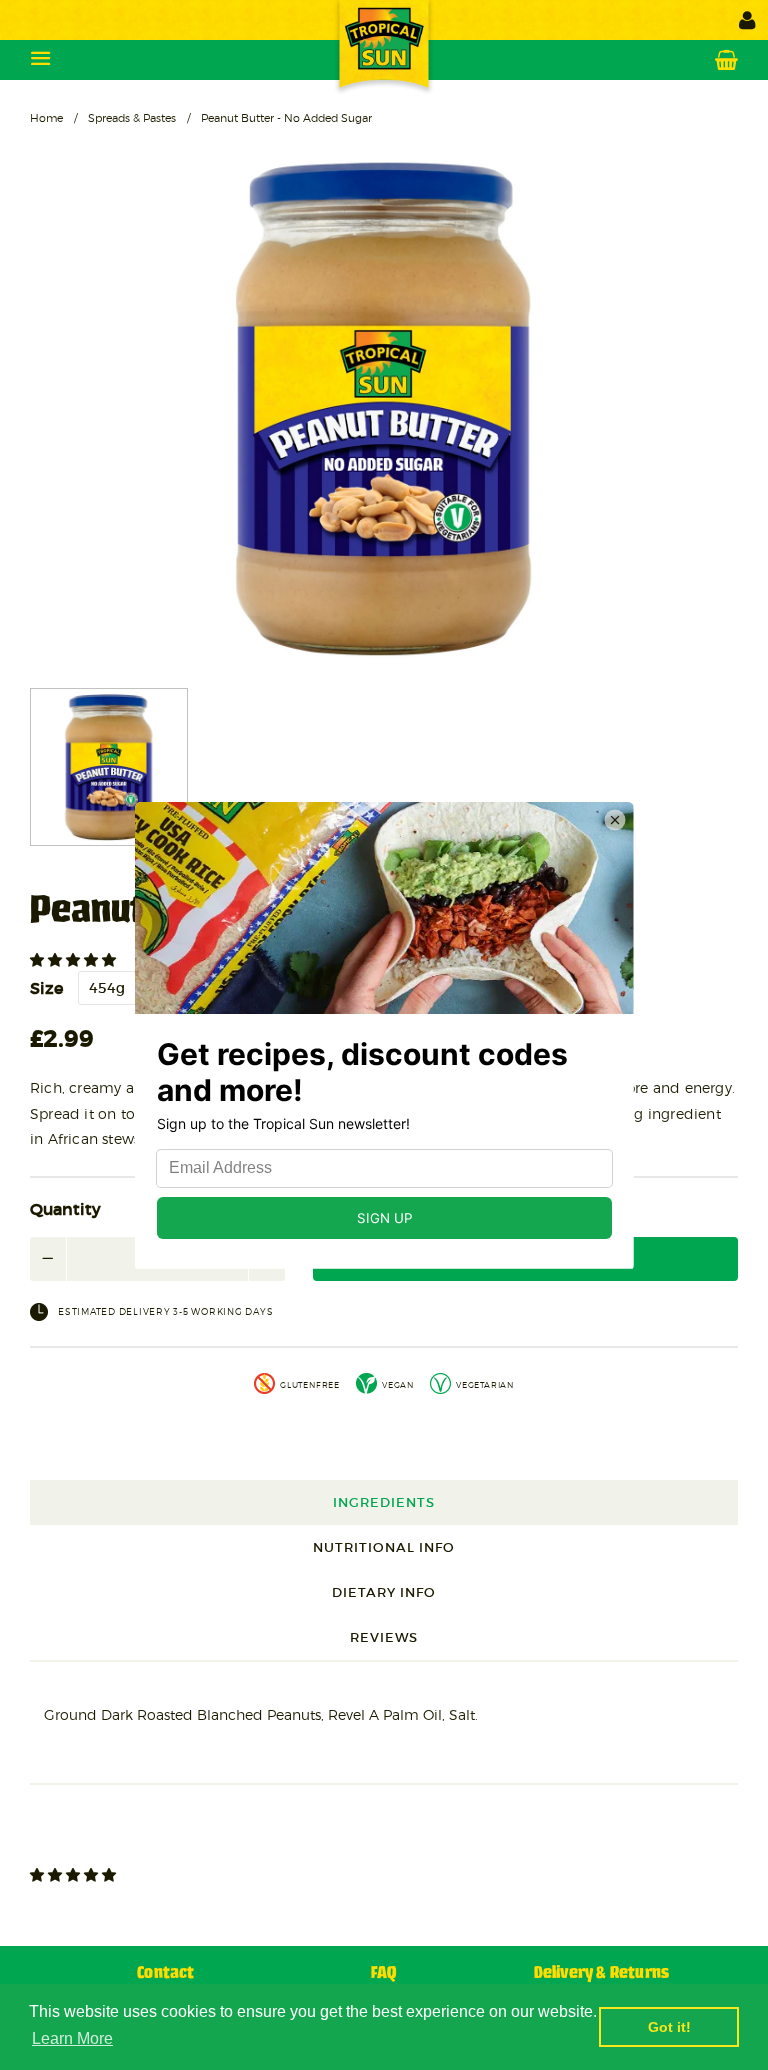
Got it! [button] (669, 2027)
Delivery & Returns (602, 1973)
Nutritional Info (384, 1547)
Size (46, 988)
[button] (75, 960)
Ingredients (384, 1502)
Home (46, 118)
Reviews (384, 1637)
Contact (165, 1973)
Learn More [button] (72, 2038)
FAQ (384, 1973)
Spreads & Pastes (132, 118)
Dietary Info (384, 1592)
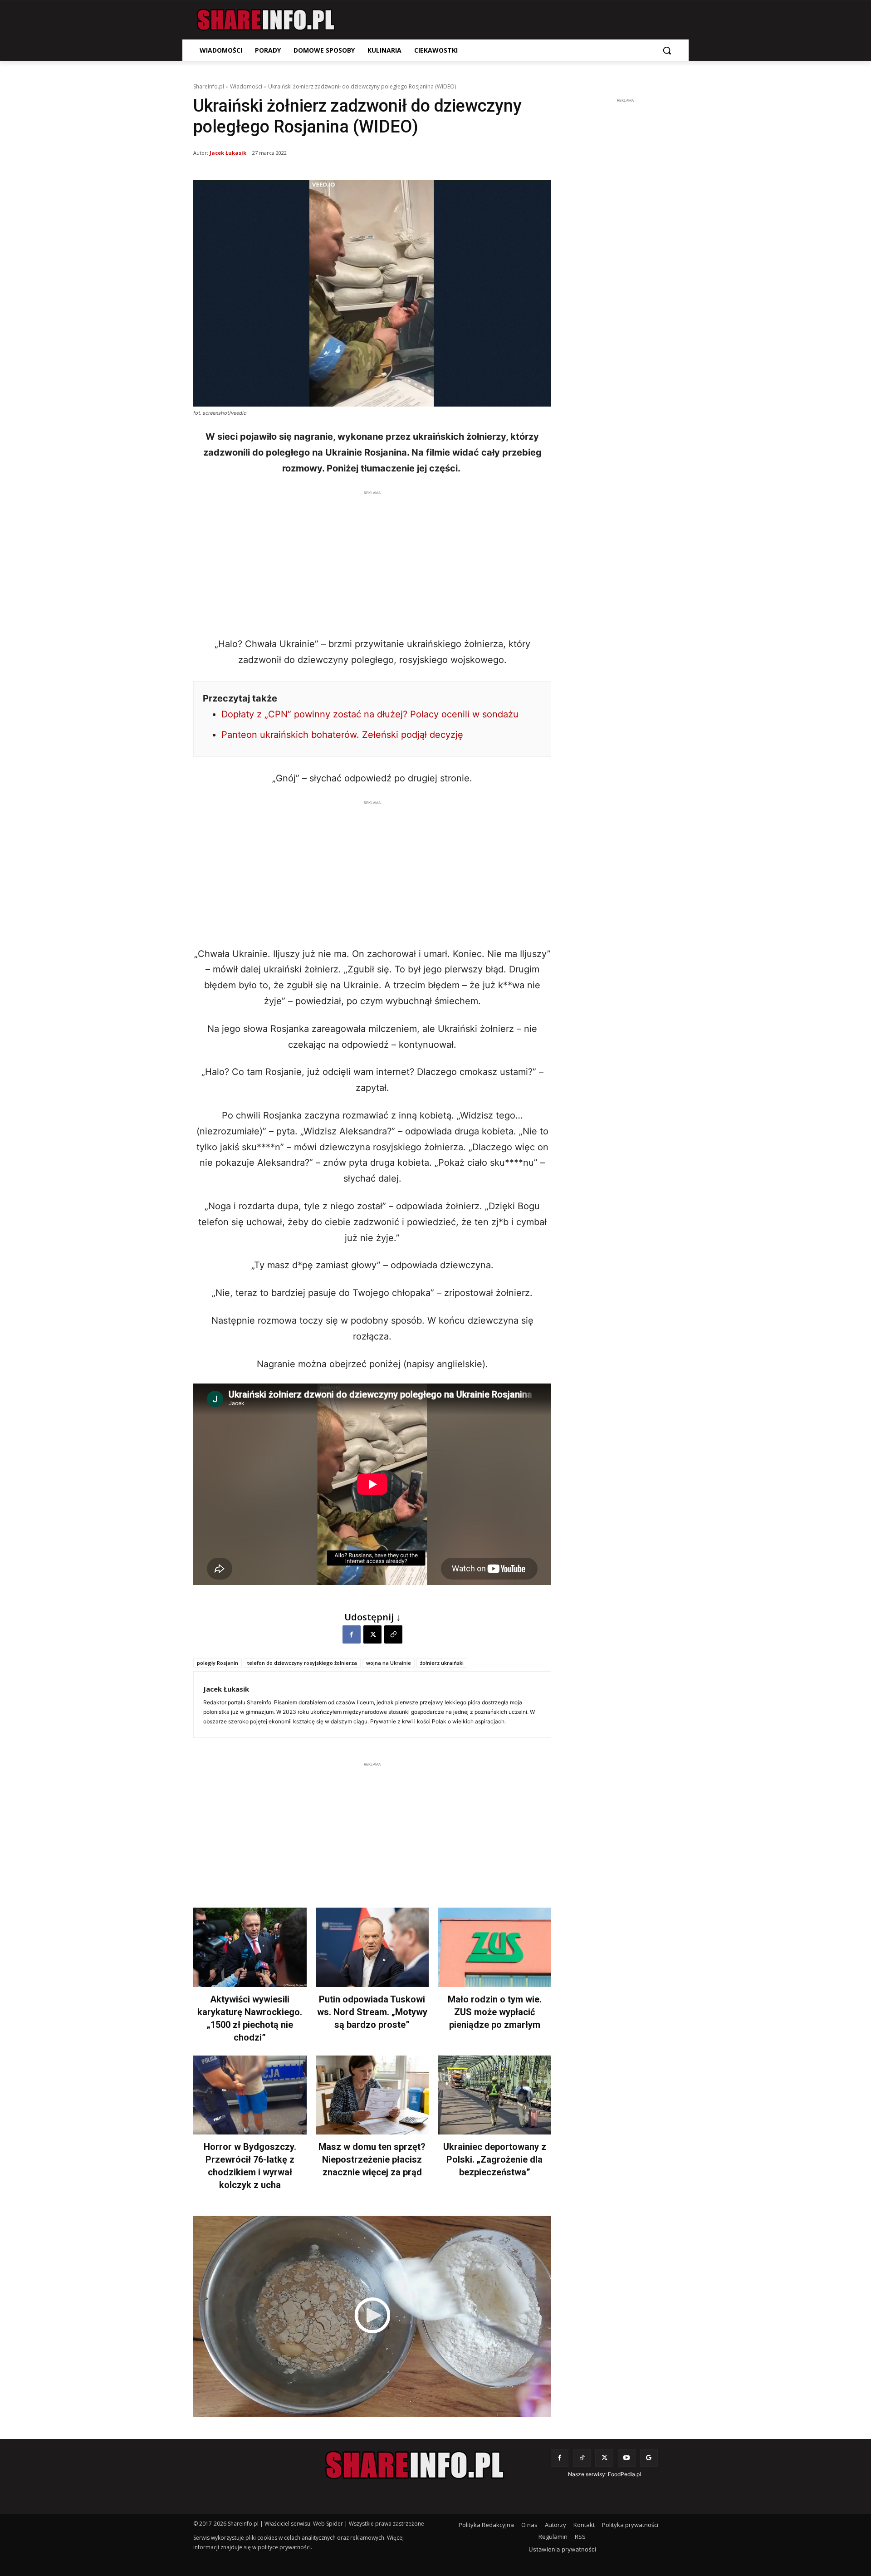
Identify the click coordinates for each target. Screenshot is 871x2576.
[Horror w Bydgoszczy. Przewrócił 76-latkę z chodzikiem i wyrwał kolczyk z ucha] (250, 2095)
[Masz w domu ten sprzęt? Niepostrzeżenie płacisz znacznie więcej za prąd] (372, 2095)
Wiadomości (246, 86)
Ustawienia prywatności (562, 2549)
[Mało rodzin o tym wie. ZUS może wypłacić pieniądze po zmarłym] (494, 1947)
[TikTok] (582, 2458)
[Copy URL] (393, 1634)
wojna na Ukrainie (388, 1662)
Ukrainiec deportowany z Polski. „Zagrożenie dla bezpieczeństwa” (494, 2159)
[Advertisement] (372, 561)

======

WHAT THE EXERCISE ASKS =>
In the records, the line containing "Dietary Info (384, 1592)" starts the span and the final line ends it. Output exactly that span, both ends included, with no pictures and nothing else.

ANSWER SPACE =>
Dietary Info (384, 1592)
Identify the click coordinates for each target. Screenshot is 871x2576.
[Horror w Bydgoszczy. Przewrócił 76-latkę z chodzikiem i wyrwał kolczyk z ucha] (250, 2095)
[Masz w domu ten sprzęt? Niepostrzeżenie płacisz znacznie więcej za prąd] (372, 2095)
Wiadomości (246, 86)
Ustawienia prywatności (562, 2549)
[Mało rodzin o tym wie. ZUS może wypłacić pieniądze po zmarłym] (494, 1947)
[TikTok] (582, 2458)
[Copy URL] (393, 1634)
wojna na Ukrainie (388, 1662)
Ukrainiec deportowany z Polski. „Zagrożenie dla bezpieczeństwa” (494, 2159)
[Advertisement] (372, 561)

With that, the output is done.